* **WORK TO DO**: Recast the data below as a Markdown table with the columns Row and Text, starting at the line that has "Click the green success checkmark icon" and stopping after the line that has "point(118,401)". Number each line in Row, skip blank lines, and leave the pictures out.

* **MATERIAL PROVIDED**:
***
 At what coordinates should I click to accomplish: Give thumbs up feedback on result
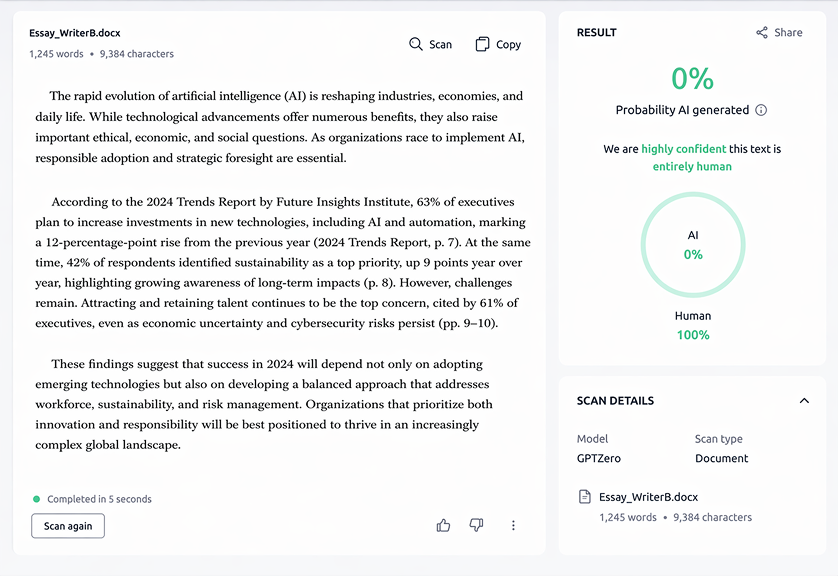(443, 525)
***
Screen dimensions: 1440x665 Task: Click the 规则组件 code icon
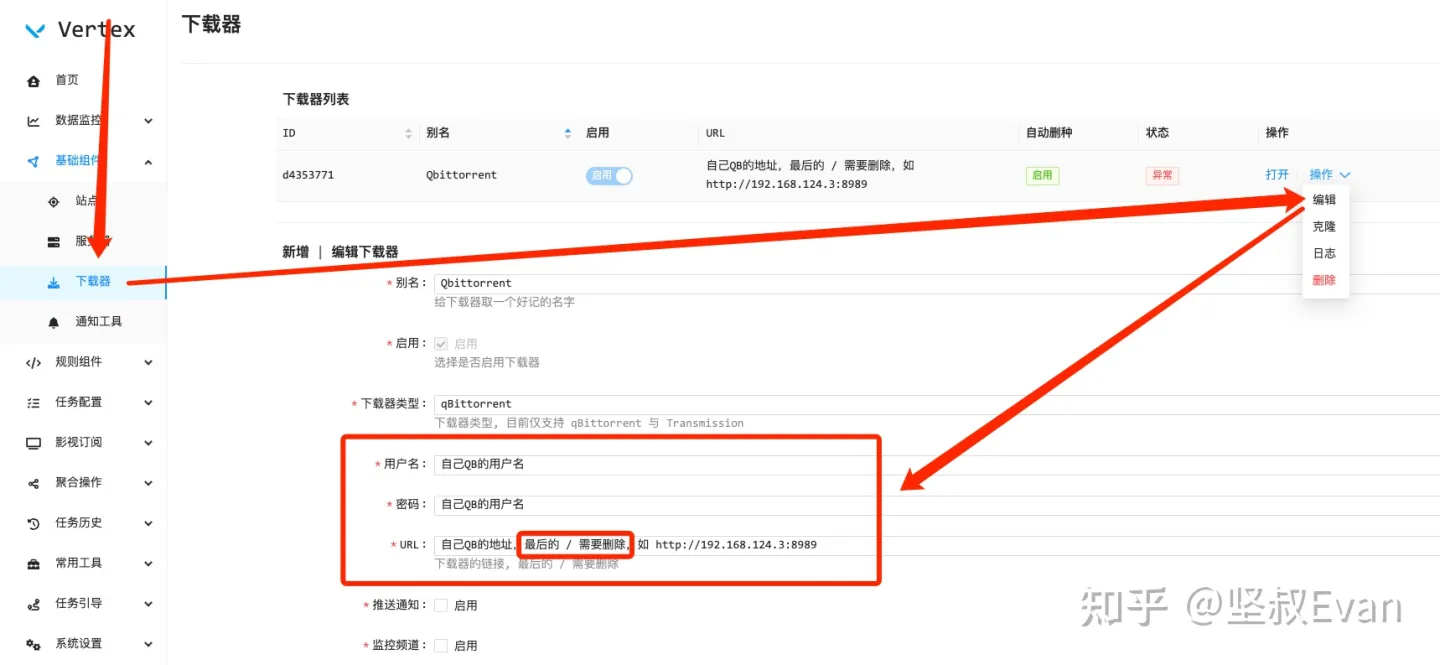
***
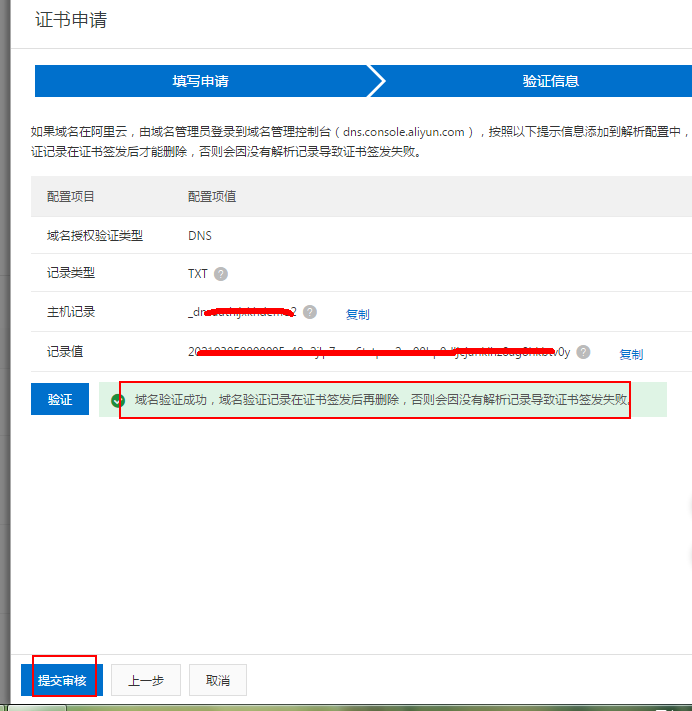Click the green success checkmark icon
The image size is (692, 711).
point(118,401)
***
* **EXERCISE ANSWER**:
| Row | Text |
|---|---|
| 1 | Click the green success checkmark icon |
| 2 | The image size is (692, 711). |
| 3 | point(118,401) |